_What you will do_
Pick out every line of the records containing the string "logo", with case counting, and copy those lines.

_Input material_

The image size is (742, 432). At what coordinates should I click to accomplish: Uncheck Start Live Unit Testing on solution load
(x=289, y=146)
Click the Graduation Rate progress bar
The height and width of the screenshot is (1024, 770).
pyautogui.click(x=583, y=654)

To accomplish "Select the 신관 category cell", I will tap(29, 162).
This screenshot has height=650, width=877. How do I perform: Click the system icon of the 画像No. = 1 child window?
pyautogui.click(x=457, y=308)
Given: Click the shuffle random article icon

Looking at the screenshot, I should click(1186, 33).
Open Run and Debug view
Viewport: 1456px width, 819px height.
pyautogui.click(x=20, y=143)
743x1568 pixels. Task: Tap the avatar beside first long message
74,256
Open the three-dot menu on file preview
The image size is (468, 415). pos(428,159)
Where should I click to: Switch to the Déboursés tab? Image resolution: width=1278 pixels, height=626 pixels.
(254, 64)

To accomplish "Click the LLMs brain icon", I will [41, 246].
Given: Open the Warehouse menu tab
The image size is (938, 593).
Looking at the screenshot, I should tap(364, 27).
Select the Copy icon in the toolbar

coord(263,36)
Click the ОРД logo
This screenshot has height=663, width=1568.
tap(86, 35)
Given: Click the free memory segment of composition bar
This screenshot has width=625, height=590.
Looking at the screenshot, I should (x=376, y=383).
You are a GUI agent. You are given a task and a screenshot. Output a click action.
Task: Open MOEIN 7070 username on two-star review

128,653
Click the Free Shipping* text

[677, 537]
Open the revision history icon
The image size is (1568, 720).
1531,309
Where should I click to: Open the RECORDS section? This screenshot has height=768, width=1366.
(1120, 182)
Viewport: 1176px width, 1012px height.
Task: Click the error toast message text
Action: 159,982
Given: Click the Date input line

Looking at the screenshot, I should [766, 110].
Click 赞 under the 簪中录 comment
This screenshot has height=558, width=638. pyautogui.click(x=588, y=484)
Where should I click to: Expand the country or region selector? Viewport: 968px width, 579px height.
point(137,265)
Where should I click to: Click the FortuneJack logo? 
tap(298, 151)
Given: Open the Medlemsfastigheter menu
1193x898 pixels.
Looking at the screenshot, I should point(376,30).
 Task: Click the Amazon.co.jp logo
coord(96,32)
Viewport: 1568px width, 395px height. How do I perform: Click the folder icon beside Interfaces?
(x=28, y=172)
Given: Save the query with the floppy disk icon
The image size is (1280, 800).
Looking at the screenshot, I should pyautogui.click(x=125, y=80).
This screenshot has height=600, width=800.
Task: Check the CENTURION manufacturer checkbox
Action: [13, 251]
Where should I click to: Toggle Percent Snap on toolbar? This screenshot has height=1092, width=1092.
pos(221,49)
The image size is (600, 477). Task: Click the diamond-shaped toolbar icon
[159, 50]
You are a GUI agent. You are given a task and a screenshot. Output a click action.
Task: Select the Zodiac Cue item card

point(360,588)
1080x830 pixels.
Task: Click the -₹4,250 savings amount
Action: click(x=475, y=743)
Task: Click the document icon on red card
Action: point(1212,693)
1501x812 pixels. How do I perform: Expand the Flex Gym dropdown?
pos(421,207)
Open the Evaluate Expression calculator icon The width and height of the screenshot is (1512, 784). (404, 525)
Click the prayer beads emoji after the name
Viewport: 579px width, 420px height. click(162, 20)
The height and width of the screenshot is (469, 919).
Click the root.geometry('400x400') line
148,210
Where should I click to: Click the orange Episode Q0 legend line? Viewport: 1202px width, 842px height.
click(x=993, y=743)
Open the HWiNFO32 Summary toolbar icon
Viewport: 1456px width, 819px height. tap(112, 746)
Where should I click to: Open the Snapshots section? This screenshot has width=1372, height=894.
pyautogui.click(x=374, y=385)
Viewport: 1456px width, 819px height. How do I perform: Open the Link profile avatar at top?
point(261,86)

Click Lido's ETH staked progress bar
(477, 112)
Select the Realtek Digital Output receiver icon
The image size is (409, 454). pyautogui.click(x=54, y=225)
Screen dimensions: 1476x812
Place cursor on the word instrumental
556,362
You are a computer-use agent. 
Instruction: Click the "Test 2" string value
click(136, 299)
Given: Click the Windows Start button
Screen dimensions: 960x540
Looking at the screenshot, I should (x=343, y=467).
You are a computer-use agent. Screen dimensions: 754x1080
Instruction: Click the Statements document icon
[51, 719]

_Output below_
Click the ОРД logo
Where should I click to: Click the FortuneJack logo? 
 Task: Click the Amazon.co.jp logo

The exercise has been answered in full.